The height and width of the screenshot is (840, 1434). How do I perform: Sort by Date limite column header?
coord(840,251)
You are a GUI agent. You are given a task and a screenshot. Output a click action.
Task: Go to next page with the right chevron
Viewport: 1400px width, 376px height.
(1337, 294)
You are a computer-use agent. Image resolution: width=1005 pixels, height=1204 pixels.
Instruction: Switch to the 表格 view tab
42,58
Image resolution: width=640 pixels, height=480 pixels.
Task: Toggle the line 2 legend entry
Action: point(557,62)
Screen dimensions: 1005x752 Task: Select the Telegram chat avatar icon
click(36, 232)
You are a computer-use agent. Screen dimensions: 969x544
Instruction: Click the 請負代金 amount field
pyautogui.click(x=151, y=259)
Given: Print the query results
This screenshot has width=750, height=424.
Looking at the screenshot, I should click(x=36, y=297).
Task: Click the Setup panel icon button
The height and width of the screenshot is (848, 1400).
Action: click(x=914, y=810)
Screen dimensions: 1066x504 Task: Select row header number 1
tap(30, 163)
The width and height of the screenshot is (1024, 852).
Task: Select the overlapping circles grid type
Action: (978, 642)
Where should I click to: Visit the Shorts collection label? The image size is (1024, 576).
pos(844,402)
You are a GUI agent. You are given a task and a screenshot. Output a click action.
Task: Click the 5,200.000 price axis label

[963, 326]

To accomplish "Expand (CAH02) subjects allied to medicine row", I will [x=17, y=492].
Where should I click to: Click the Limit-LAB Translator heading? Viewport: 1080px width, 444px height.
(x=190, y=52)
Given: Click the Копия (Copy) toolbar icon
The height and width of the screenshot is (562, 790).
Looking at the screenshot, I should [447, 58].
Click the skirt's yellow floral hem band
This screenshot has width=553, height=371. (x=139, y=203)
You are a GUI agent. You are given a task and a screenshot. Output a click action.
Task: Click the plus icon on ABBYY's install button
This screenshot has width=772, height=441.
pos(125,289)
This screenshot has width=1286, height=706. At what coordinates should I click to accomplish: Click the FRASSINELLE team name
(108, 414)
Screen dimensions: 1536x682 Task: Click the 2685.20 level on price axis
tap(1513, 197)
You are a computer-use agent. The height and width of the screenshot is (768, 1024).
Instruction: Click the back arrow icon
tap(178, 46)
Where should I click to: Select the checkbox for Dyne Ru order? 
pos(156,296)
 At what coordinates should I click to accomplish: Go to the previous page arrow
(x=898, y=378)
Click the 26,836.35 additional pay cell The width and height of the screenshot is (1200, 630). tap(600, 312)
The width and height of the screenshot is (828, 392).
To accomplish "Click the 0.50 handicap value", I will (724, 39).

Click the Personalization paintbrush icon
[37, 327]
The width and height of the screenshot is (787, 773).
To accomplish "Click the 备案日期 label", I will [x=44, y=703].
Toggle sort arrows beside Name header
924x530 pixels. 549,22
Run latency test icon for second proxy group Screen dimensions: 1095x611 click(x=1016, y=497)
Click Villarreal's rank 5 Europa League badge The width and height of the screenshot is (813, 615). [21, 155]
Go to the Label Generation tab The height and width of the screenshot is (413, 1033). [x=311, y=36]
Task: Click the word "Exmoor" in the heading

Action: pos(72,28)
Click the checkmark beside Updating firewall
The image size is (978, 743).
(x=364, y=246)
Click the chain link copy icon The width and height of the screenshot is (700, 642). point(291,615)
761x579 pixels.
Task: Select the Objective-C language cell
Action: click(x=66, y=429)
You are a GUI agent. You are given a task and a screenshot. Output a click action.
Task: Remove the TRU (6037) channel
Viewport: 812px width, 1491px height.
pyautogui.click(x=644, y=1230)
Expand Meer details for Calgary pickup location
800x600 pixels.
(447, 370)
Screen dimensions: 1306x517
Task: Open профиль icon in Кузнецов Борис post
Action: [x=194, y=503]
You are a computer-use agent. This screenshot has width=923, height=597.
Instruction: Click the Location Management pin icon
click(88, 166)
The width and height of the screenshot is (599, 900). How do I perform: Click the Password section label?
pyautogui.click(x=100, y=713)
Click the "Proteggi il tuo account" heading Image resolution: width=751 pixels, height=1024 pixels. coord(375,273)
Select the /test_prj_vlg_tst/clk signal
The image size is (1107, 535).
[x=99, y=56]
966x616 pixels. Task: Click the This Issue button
-------------------------
▶ Task requirements:
Copy out every line of the records that the string "will" appears in.

▶ Exercise response:
To accomplish "Expand (CAH02) subjects allied to medicine row", I will [x=17, y=492].
To accomplish "Click the 0.50 handicap value", I will (724, 39).
To accomplish "Click the 备案日期 label", I will [x=44, y=703].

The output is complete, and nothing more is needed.